In a press conference this morning, Ahmed Chalabi revealed the components of his new bloc with which he’s entering the upcoming election in December after he left the National Alliance.
He also seized the chance to announce his slate’s platform which of course included many not unexpected ideas like promises to fighting terrorism, creating more jobs and rebuilding the infrastructure which are common findings in almost all recent speeches of politicians but the most interesting plans he talked about was introducing an oil revenue distribution plan similar to that currently used in Alaska with one difference that is money is to be distributed monthly instead of annually.
I have doubts about the feasibility of such a system in Iraq, I think it can be a good alternative for subsidizing fuel and food rations, maybe in a few years from now but not at the moment (I will probably write in detail about this in a separate post).
The other significant statement he made came when he described his bloc as “a choice for Iraqi voters who do not want Iraq to become a theocracy…”
This makes one think that his separation from the National Alliance was not a political tactical maneuver like some observers suggested but more likely the result of a conflict of interests.

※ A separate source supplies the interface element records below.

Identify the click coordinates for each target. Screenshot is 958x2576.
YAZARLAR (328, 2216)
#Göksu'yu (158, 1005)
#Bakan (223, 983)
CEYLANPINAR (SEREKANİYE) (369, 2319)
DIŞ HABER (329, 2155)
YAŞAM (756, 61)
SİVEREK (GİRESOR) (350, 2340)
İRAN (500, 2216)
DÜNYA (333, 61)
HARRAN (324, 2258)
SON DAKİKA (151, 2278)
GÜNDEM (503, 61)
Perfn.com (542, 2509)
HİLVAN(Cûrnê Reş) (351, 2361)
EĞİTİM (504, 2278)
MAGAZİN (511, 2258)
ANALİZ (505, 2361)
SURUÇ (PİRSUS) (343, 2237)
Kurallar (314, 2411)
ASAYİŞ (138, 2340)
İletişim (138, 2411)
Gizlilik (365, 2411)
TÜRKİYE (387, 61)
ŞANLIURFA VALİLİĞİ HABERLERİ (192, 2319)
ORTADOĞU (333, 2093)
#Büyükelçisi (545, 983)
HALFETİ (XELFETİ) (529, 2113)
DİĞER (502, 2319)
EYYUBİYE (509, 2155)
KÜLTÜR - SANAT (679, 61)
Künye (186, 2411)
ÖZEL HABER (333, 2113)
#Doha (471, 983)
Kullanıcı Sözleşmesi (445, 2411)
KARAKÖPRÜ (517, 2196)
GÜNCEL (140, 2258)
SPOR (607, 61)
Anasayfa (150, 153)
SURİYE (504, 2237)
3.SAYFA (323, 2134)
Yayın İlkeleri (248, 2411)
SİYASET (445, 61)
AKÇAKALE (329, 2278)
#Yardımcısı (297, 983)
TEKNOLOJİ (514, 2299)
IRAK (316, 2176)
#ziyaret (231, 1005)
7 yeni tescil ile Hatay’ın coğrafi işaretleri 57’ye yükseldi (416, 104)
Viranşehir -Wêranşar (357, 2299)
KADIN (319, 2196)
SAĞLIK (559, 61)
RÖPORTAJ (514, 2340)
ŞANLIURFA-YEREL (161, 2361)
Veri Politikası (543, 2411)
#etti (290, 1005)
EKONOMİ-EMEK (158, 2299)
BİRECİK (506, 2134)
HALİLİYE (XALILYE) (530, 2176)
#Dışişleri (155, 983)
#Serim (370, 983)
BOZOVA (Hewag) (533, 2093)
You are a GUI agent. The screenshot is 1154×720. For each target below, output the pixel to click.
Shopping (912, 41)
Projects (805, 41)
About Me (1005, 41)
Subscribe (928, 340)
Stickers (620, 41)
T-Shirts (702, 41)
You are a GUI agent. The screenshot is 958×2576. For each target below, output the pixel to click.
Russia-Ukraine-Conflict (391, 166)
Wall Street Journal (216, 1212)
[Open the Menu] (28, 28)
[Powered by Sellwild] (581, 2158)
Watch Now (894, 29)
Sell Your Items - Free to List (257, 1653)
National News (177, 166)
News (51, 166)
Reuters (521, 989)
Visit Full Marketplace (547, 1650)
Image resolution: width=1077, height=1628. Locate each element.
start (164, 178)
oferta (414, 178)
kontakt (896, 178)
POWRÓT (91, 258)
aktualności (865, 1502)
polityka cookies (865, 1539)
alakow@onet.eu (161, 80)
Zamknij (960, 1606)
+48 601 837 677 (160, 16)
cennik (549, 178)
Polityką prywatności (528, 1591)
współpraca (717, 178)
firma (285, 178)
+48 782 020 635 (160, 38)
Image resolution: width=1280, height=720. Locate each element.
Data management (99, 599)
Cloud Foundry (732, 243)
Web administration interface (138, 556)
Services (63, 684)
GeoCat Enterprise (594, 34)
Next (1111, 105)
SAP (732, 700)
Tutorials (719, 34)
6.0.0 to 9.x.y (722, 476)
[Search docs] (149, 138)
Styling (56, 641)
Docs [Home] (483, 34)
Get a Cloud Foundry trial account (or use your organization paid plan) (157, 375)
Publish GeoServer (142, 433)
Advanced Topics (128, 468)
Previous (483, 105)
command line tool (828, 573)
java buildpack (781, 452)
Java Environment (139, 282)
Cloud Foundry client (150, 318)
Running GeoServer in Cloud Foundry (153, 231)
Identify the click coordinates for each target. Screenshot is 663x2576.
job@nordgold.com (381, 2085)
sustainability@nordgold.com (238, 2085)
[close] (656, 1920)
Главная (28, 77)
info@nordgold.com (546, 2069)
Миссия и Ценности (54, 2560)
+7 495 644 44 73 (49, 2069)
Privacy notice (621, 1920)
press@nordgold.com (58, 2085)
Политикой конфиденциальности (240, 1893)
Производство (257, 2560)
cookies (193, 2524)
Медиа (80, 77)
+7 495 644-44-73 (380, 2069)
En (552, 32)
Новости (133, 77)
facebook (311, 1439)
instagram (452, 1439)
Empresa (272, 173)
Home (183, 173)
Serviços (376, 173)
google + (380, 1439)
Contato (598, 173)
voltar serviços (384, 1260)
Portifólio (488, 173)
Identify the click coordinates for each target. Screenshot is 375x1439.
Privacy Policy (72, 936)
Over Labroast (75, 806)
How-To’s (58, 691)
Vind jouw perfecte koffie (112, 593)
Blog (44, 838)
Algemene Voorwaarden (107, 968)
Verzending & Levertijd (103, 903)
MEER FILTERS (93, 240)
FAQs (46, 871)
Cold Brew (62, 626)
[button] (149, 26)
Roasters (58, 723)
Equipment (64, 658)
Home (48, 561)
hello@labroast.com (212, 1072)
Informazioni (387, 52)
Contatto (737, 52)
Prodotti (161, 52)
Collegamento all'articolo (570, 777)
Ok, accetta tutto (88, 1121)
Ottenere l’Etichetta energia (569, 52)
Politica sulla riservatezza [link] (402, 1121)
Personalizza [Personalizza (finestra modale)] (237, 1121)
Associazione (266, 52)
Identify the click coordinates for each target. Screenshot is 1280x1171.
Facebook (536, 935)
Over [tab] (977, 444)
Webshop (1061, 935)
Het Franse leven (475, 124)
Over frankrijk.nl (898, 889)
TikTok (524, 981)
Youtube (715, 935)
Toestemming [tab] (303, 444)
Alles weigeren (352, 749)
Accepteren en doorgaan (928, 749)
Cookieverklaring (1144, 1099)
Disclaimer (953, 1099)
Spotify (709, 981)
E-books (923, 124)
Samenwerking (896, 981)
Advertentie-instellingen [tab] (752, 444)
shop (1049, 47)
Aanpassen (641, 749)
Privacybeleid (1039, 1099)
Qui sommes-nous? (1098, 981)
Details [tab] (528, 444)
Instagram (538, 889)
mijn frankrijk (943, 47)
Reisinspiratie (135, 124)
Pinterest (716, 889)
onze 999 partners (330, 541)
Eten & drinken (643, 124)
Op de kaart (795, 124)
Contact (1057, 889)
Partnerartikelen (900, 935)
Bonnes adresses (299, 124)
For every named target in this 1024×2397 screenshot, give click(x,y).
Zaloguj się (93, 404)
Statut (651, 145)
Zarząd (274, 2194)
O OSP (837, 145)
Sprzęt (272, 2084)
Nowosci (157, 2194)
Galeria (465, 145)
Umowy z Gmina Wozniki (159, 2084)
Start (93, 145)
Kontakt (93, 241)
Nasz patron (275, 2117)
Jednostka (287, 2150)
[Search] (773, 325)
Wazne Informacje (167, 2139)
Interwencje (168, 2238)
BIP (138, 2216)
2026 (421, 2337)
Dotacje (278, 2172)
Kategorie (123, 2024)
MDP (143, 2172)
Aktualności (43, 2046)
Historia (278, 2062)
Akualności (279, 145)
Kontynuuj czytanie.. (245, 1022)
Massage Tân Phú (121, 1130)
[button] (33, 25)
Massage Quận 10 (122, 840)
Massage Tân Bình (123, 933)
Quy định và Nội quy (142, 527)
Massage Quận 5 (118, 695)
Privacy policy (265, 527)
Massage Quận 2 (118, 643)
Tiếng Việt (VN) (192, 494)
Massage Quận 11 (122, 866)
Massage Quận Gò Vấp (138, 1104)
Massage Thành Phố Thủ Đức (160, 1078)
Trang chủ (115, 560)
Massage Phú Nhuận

A positive change is noticeable even from the early days of the campaigns of competing parties and politicians (religious and secular) and it shows clearly in the speeches they’re making on TV; there’s more talking about plans and strategies than about sentiments and emotion-targeting slogans which dominated their campaigns before the January elections.
It is true their ways of presenting their platforms are still superficial and underdeveloped but it marks a change in the way politicians speak to voters.